On Useful Kinds (or Concerning Useful Kinds) appears like a title in two manuscripts, but it is in fact the heading only of the first section.

===Date and authorship===
Only one manuscript attributes the anonymous philosophical treatise to an author, Zeno the Philosopher. The identification, however, is spurious. Although some 20th-century scholars believed the text was written by Zeno of Citium, the obvious influence of later texts and ideas has made this position untenable. Internal evidence also indicates that the author was a Christian. While explicitly Christian passages could be explained as Armenian interpolations, Stone and Shirinian argue that they are integral to the text.

Pseudo-Zeno wrote in the second half of the sixth century or perhaps early in the seventh. The Armenian translation was probably made in the seventh century. It did not circulate widely.
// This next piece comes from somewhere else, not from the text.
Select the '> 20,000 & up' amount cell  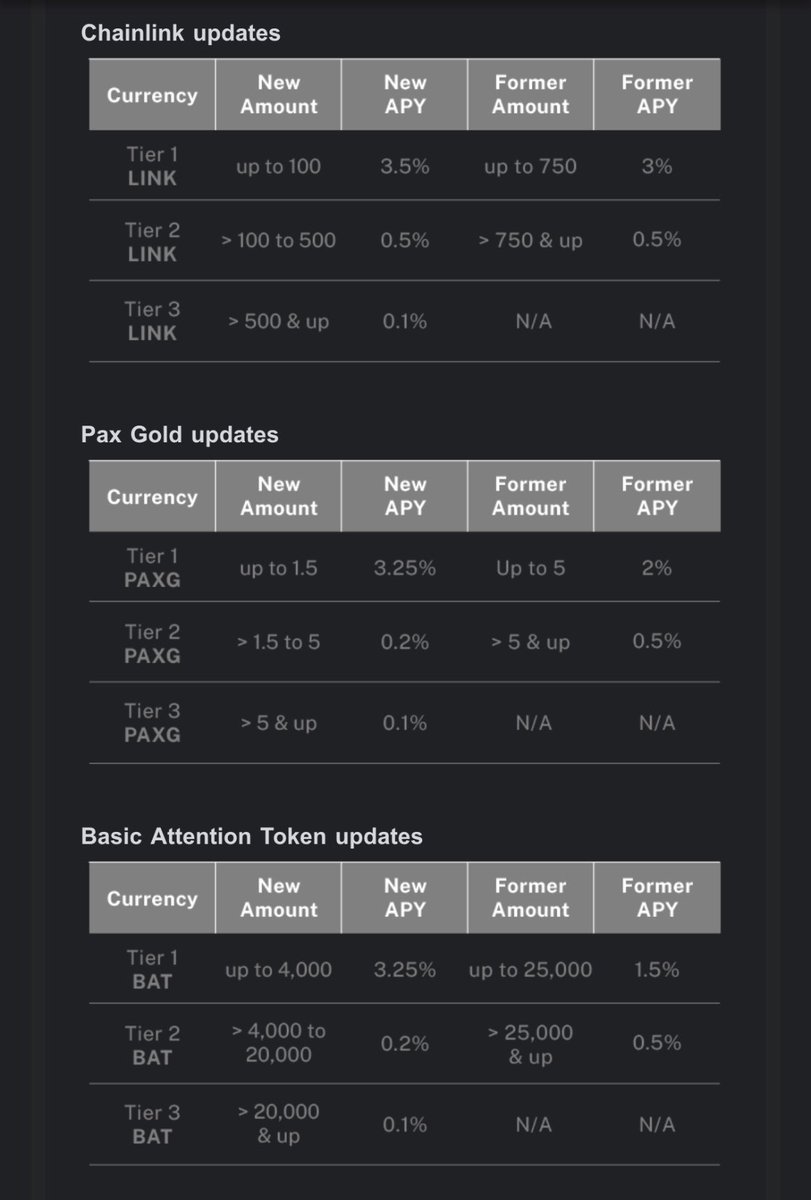coord(278,1124)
The Greek text, if one ever existed, is lost and the Armenian manuscript tradition begins in the thirteenth century in connection with the monastic universities of Gladzor and Tatev.

===Sources===
Pseudo-Zeno's direct sources include the Bible, Dionysius Thrax, the Pseudo-Aristotelian Divisiones, Plato's Phaedo and Timaeus, Porphyry, Seneca the Younger's Naturales quaestiones, David the Invincible's Prolegomena and Elias's Prolegomena. The last two are the latest sources used and help date the text. Pseudo-Zeno directly references the ancient Pythagoreans. Other sources he may have used include the Pseudo-Aristotelian On the Universe, Epicurus's Epistula Pythoclem and Lucretius's De rerum natura. The works of Aristotle he also clearly knew, either directly or indirectly.
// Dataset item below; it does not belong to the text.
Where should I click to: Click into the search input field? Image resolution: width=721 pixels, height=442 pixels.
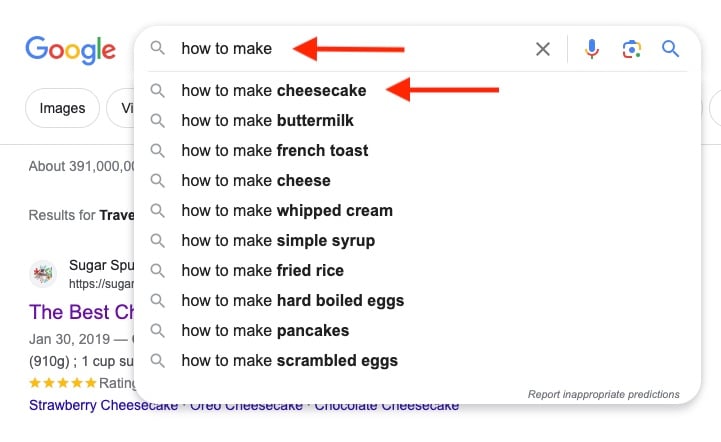(350, 49)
Aristotle is the primary influence. The influence of Neoplatonism is also clear.

===Language===
The modern editors of the text, Stone and Shirinian, consider the existing Armenian text to be a translation from Greek, largely on account of its vocabulary, which they associate with the Hellenizing School.

E. G. Schmidt and L. G. Westerink, however, argue that the text is probably an original composition in Armenian because of the exact verbal correspondence with certain quotations from the Armenian versions of Aristotle, David the Invincible and Dionysius Thrax.

===Manuscripts===
There are four (perhaps five) surviving manuscripts of Pseudo-Zeno. They are assigned the letters A, B, C and D and represent two distinct recensions. Only A is of the long recension, the rest (including the hypothetical fifth) belong to the short recension. The long recension is twice as long and has a different ordering of sections. The material in the long recension is mostly authentic, but the short recension is closer to the correct order.
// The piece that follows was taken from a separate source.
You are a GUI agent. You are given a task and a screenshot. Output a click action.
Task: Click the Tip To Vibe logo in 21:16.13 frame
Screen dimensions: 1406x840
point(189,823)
All four manuscripts are kept in the Matenadaran. The oldest is A (Matenadaran M5254), copied by the scribe Geworg in the monastery of Deljut in 1280. B (Matenadaran M627) was copied by a scribe named Xačik in 1314. C (Matenadaran M3487) was copied by Jacob of Crimea in 1389. D (Matenadaran 1823) was copied in 1731 by a scribe named Mesrob in Etchmiadzin.

The New Dictionary of the Armenian Language published in Venice in 1836 contains words from Pseudo-Zeno cited to a "festal calendar", which suggests that a copy of Pseudo-Zeno existed in the same manuscript as a liturgical calendar in the Mechitarist library in Venice.

===Structure and content===
Pseudo-Zeno writes in a difficult style replete with technical terms. The Armenian author or translator has created new words for many of these, in keeping with the tendencies of the Hellenizing School. The meaning of the text is often obscure and knowledge of its sources is sometimes necessary to make any sense of it. It has been suggested that the work is in fact not finished, but is merely the notes (possibly from lectures) of a first draft.

The latter part of the work is structured around the four species of erudition: the practical, the reasonable, the theoretical and the comprehensible. These are further subdivided, the whole work being essentially about definitions and divisions.